BEGIN
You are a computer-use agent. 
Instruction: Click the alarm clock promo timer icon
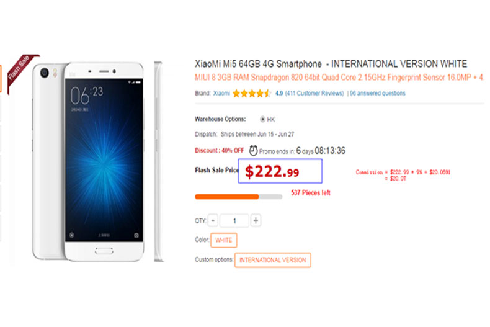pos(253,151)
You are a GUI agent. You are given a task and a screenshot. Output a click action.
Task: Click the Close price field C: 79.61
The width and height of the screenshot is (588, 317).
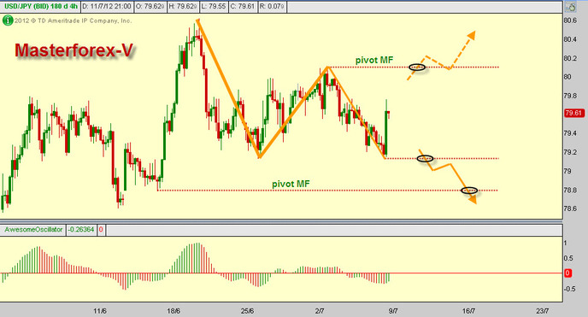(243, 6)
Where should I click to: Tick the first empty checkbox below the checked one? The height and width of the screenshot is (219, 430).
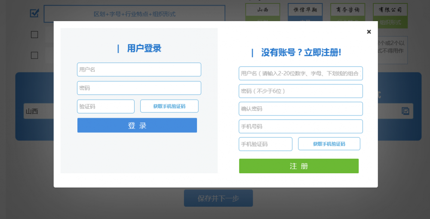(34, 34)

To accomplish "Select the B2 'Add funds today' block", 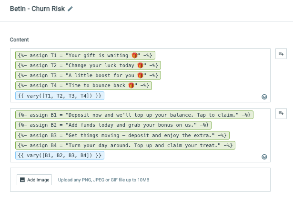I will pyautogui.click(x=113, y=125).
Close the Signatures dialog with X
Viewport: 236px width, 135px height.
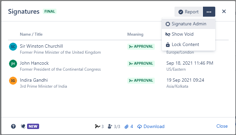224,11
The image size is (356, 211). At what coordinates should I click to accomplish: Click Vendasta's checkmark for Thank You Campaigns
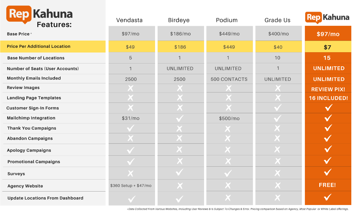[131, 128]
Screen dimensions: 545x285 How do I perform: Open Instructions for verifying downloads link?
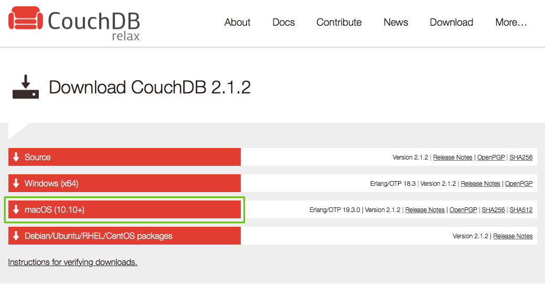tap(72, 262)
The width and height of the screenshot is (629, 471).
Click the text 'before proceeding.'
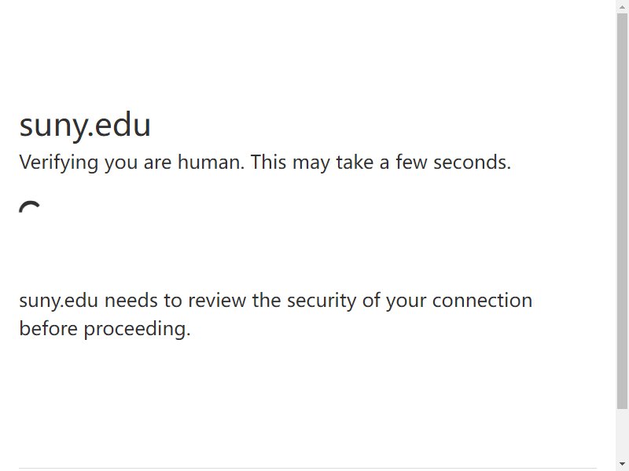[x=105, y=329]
END
BEGIN
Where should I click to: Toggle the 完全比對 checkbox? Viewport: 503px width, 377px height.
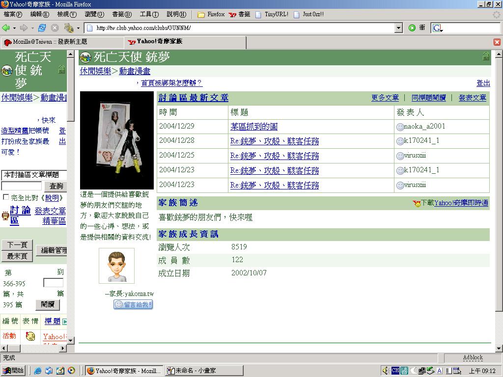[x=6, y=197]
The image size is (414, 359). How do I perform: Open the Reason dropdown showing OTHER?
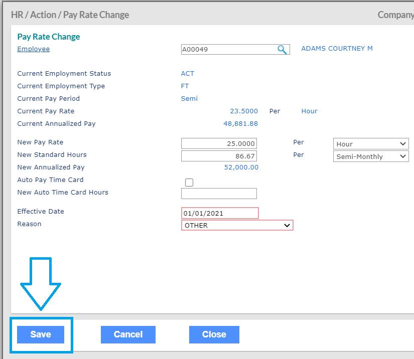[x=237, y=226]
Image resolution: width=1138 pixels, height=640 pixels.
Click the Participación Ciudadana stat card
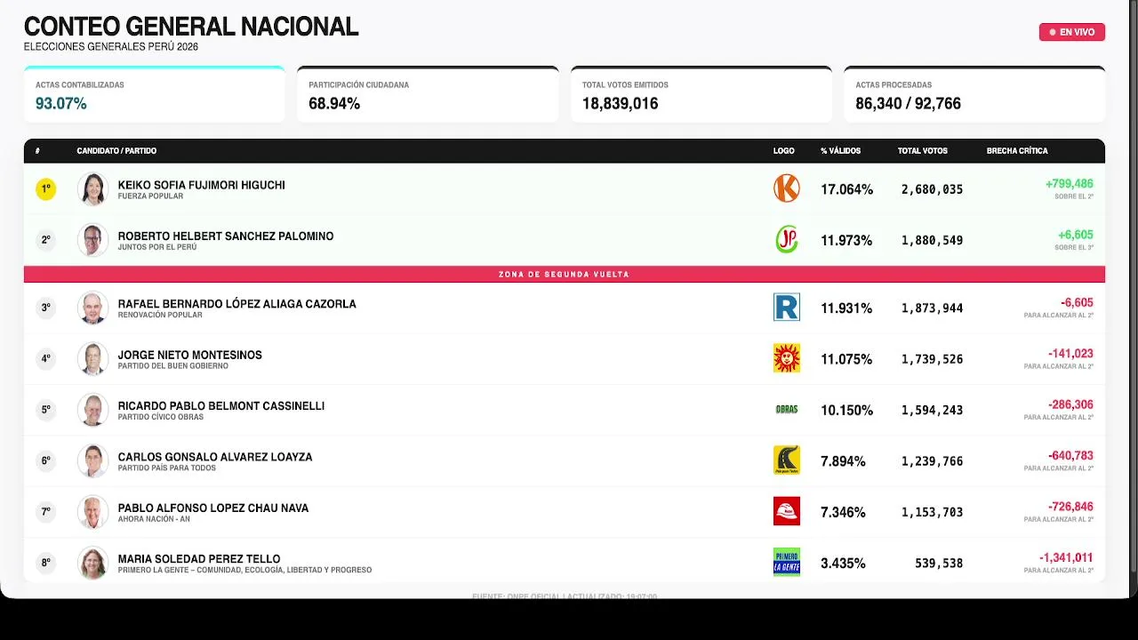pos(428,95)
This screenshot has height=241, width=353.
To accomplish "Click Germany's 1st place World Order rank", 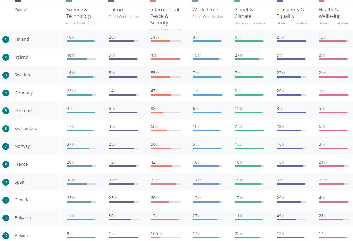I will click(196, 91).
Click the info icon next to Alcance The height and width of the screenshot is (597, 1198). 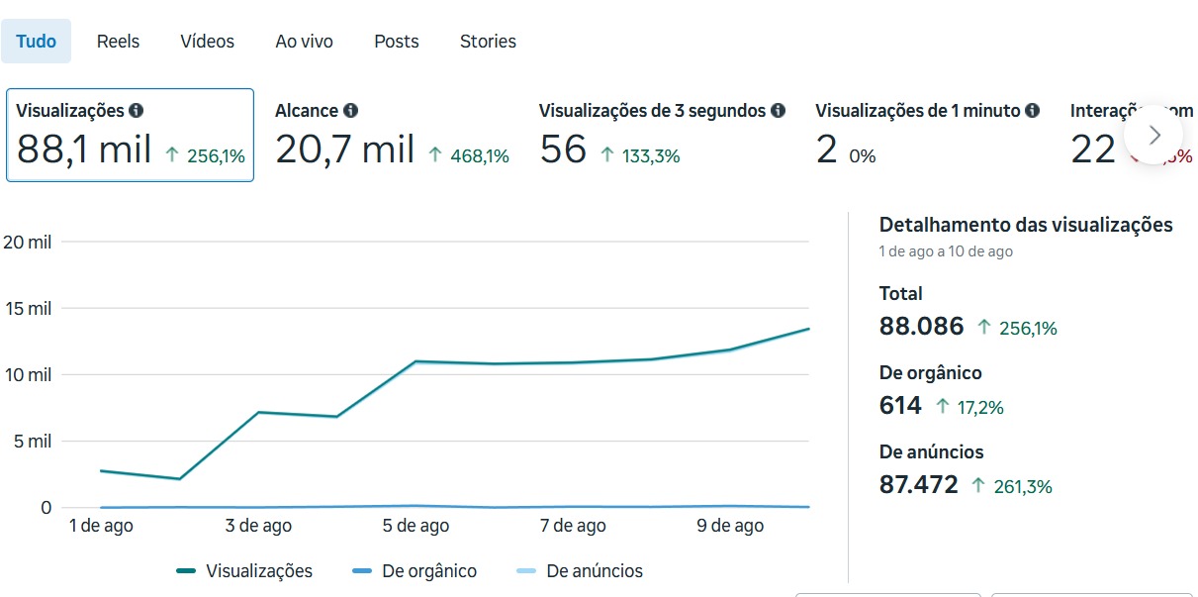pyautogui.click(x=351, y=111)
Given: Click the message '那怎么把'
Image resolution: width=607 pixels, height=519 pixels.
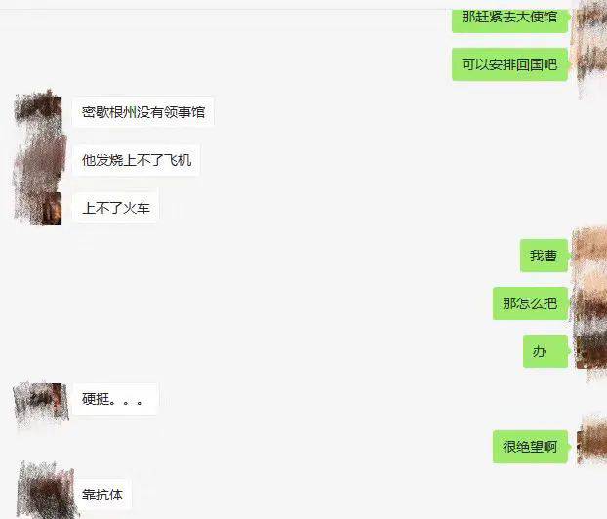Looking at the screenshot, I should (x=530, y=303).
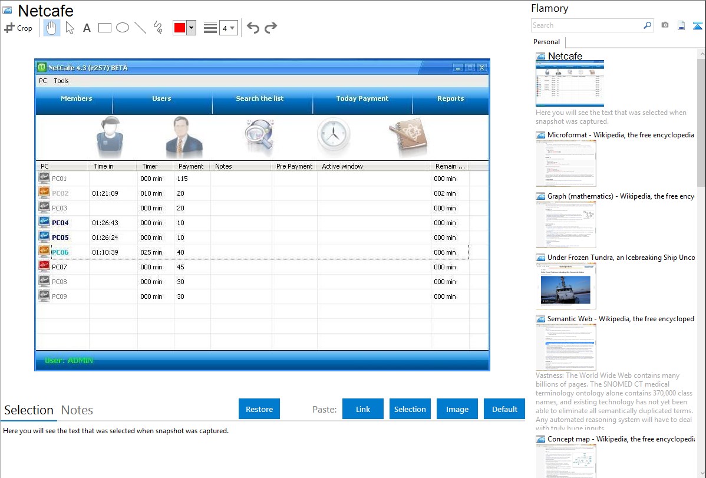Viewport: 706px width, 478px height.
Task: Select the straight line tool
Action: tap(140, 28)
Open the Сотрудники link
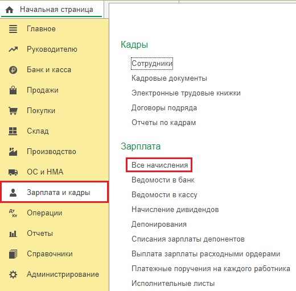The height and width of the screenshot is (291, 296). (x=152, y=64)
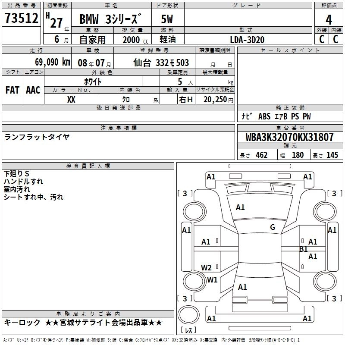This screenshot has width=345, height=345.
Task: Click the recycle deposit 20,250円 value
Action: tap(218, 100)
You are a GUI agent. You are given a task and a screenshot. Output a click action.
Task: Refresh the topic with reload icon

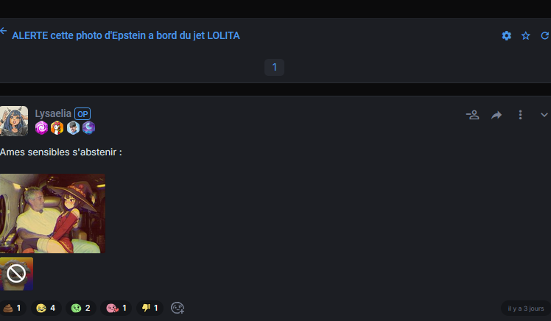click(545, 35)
END
BEGIN
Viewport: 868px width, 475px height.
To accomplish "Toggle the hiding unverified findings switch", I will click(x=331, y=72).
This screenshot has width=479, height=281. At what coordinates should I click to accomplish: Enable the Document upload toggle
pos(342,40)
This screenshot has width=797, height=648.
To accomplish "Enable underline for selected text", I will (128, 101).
END
=== WHAT THIS TASK INVOLVES ===
Copy out every line of the records that the string "Close" appears in.

=== WRITTEN RESPONSE ===
Task: Click the Close price field C: 79.61
Close the Signatures dialog with X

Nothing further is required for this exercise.